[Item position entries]

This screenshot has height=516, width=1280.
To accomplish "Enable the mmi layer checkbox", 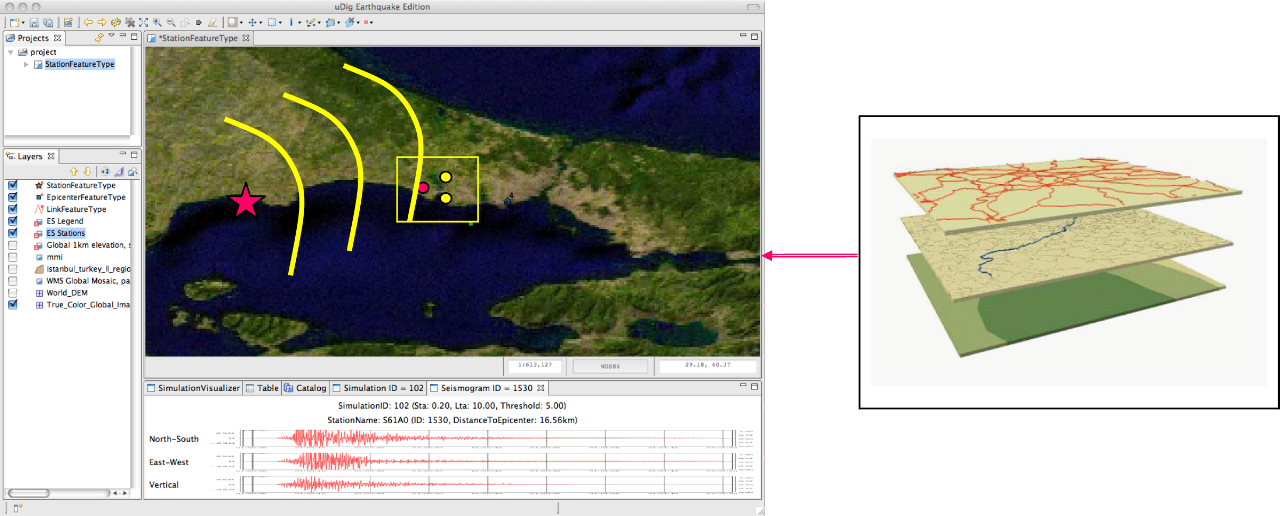I will [x=13, y=257].
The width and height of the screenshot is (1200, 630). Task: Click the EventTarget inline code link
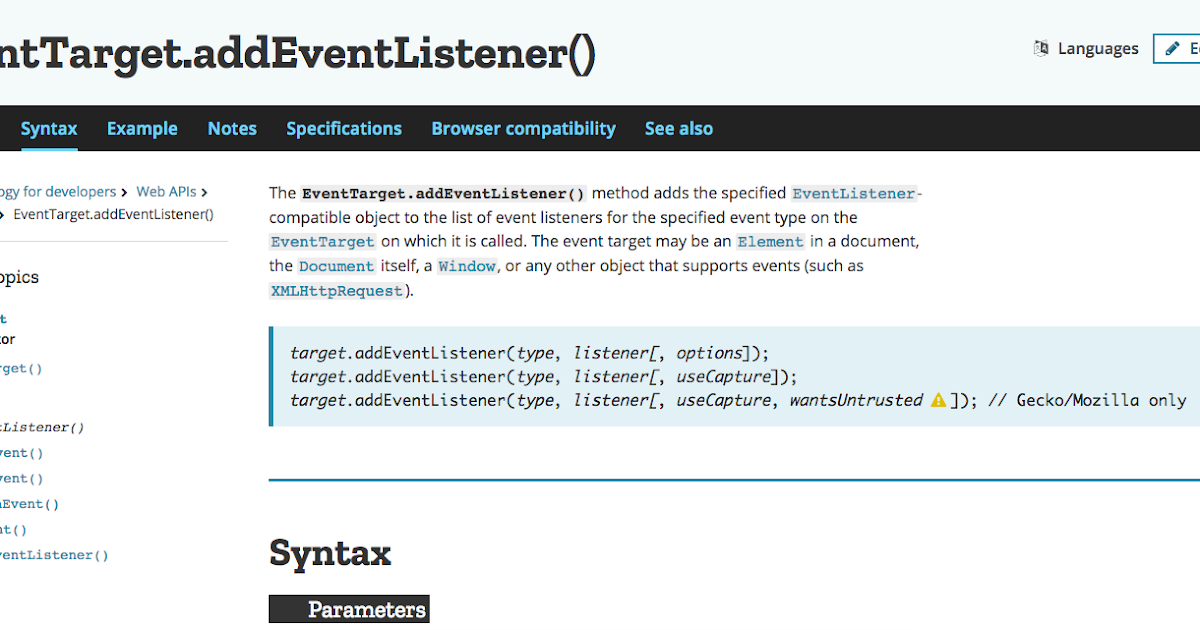tap(322, 241)
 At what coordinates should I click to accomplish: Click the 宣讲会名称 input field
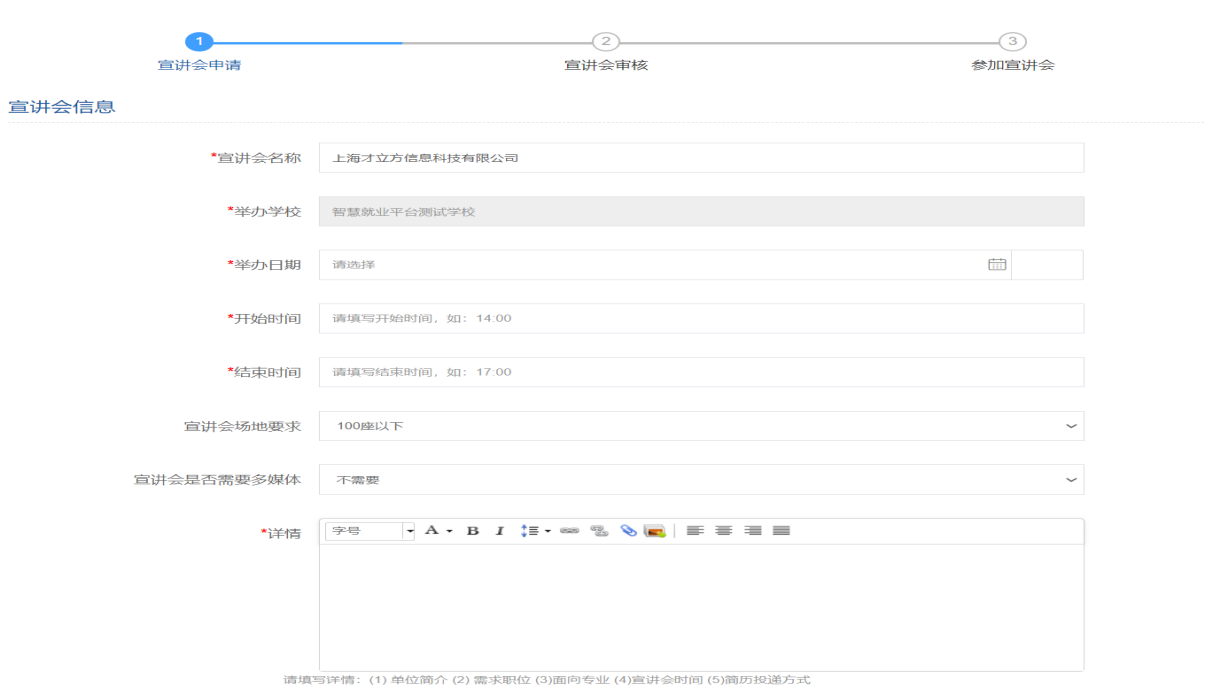(700, 158)
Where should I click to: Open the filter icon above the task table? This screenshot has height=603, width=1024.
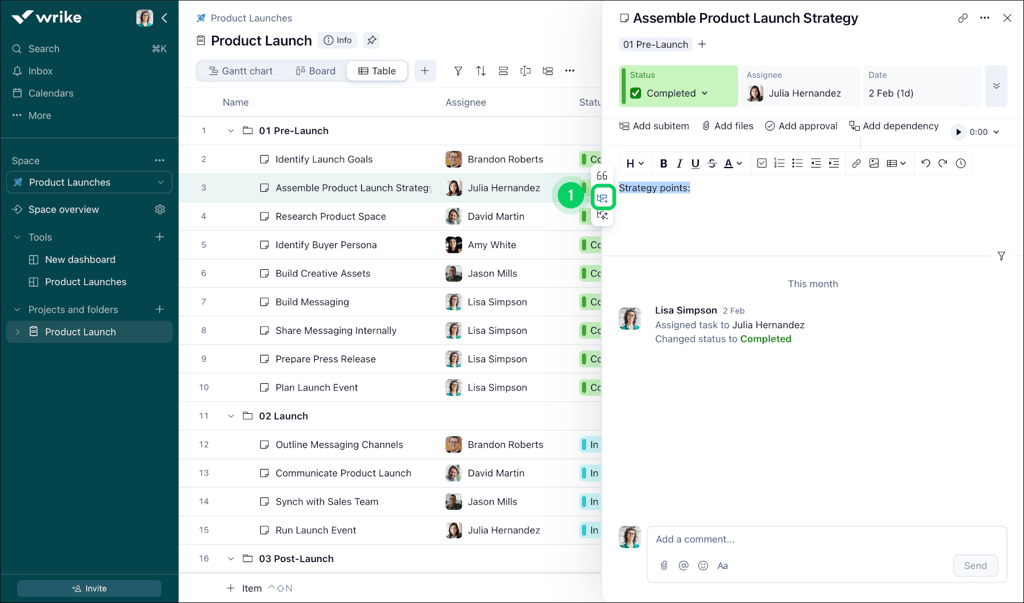click(x=458, y=71)
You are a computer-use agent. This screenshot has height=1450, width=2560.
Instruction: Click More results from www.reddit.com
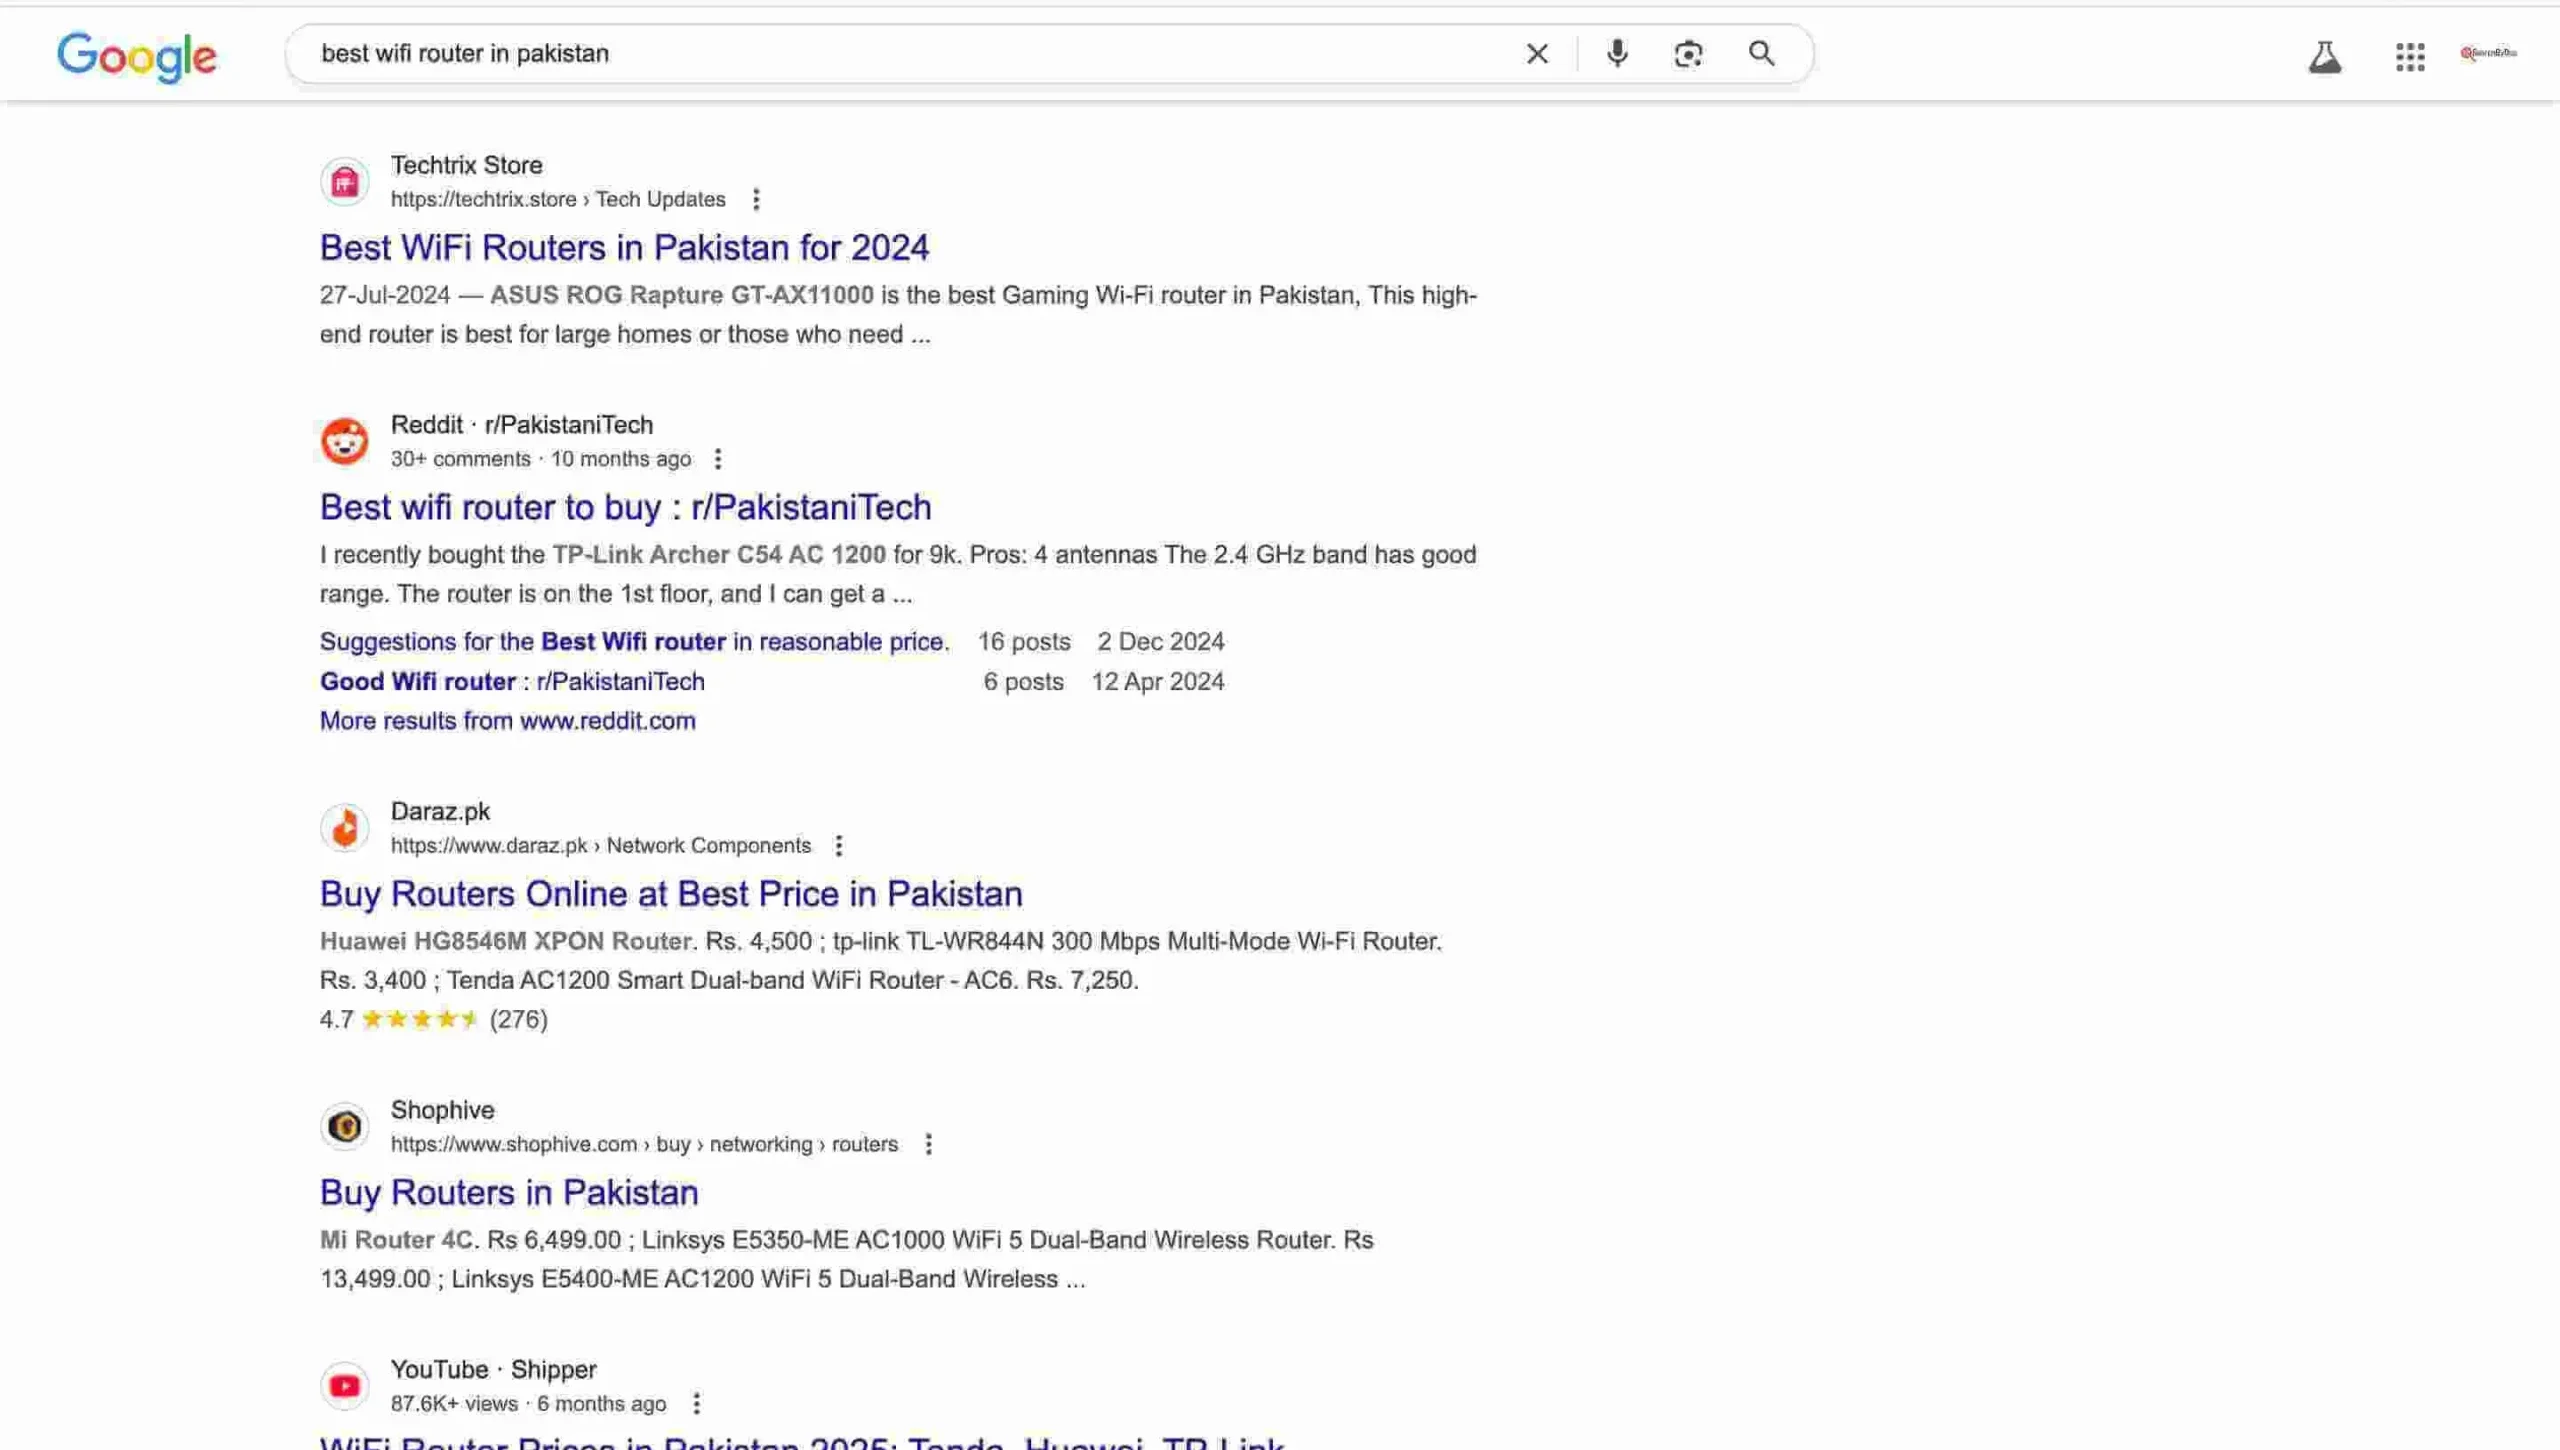[x=507, y=720]
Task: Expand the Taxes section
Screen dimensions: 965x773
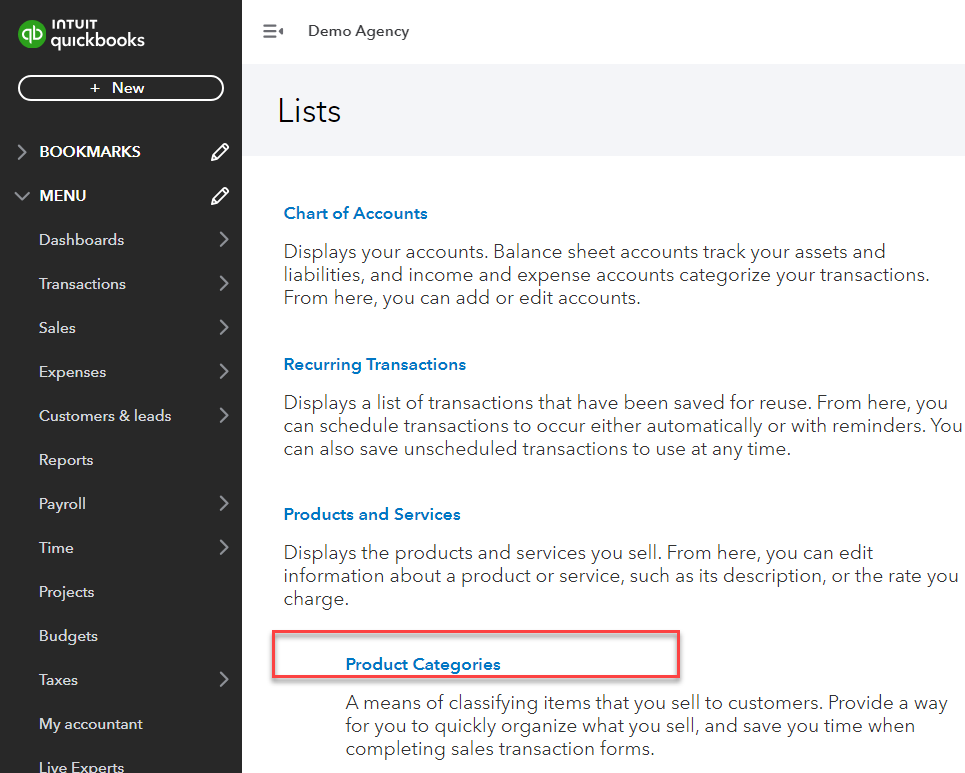Action: tap(224, 680)
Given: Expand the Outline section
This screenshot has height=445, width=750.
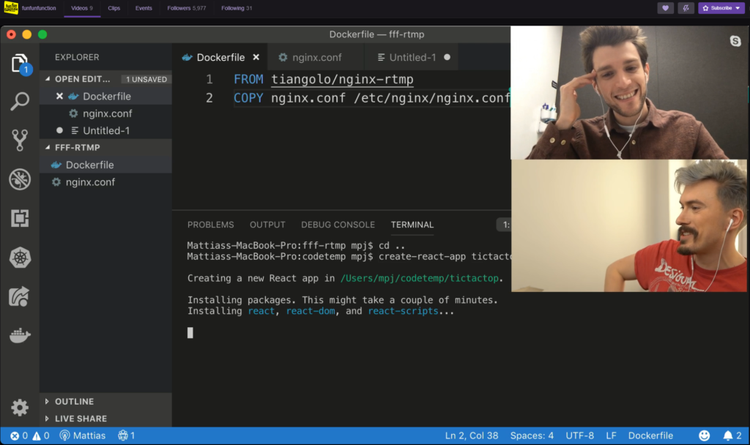Looking at the screenshot, I should [x=74, y=402].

SHORT TASK: Turn the lines of the data above, from the line containing "You are a computer-use" to the line containing "Action: tap(224, 680)", into a Markdown table with the columns "Row" and "Line", skipping blank lines. Leave the pictures out.

ANSWER BELOW:
| Row | Line |
|---|---|
| 1 | You are a computer-use agent. This screenshot has height=1450, width=2560. |
| 2 | Instruction: Click More results from www.reddit.com |
| 3 | [x=507, y=720] |
| 4 | Task: Expand the Taxes section |
| 5 | Screen dimensions: 965x773 |
| 6 | Action: tap(224, 680) |